§ What to produce
Write out exactly, please, the lines from the one containing "Focus the Rauchmelder EG Flur Rauch field" to the end of the material.

§ Excerpted data
"""
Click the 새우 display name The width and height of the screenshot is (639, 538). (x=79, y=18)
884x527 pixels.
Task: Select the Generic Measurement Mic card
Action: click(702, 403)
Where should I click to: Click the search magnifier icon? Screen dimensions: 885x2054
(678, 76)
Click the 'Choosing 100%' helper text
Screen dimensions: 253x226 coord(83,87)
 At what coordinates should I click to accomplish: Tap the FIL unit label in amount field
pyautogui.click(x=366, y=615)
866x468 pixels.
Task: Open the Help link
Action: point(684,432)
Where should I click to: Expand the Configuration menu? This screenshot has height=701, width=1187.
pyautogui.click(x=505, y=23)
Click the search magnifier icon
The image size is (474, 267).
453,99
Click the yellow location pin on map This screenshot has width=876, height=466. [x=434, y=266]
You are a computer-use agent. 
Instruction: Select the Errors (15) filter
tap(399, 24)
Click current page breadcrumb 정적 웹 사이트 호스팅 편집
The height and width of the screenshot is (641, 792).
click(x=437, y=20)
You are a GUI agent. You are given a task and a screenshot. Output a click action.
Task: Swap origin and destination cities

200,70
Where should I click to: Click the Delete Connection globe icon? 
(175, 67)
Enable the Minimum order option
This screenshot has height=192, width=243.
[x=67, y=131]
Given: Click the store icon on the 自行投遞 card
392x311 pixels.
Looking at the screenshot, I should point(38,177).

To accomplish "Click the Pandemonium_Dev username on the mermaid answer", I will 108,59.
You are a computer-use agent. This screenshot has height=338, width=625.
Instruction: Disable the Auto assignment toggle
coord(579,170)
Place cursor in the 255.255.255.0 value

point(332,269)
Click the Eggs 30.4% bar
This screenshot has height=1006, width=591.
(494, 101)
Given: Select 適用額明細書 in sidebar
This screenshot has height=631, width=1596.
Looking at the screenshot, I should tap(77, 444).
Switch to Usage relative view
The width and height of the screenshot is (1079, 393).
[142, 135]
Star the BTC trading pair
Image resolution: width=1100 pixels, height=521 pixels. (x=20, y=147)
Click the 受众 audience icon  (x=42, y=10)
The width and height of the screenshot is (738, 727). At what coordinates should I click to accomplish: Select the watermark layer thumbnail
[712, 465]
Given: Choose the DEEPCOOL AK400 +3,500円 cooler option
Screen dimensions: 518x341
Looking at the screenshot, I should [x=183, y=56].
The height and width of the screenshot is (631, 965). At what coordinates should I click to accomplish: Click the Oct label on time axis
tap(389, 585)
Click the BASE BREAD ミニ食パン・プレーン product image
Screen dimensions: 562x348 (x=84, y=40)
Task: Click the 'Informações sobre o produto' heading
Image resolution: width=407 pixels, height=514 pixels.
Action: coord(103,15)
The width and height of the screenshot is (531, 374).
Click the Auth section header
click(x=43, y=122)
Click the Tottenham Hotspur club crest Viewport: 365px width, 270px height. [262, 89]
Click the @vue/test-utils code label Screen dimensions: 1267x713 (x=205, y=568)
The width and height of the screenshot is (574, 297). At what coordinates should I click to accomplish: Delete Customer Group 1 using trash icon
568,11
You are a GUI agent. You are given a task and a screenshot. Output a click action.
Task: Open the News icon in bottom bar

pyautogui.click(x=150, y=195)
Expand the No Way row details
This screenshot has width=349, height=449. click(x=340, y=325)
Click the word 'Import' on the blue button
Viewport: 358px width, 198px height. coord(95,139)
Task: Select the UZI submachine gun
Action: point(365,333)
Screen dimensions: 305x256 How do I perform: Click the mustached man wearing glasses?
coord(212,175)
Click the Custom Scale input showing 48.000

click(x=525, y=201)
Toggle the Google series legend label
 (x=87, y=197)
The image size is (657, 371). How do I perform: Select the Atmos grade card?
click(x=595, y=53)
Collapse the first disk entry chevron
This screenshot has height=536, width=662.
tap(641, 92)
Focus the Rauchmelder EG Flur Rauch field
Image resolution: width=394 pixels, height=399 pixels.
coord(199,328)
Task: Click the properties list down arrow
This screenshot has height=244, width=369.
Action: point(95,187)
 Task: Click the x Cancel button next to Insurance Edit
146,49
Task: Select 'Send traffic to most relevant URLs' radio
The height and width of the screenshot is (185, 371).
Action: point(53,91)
"""
§ Reply
Focus the Rauchmelder EG Flur Rauch field
Image resolution: width=394 pixels, height=399 pixels.
coord(199,328)
Task: Click the properties list down arrow
This screenshot has height=244, width=369.
Action: point(95,187)
 Task: Click the x Cancel button next to Insurance Edit
146,49
Task: Select 'Send traffic to most relevant URLs' radio
The height and width of the screenshot is (185, 371).
Action: point(53,91)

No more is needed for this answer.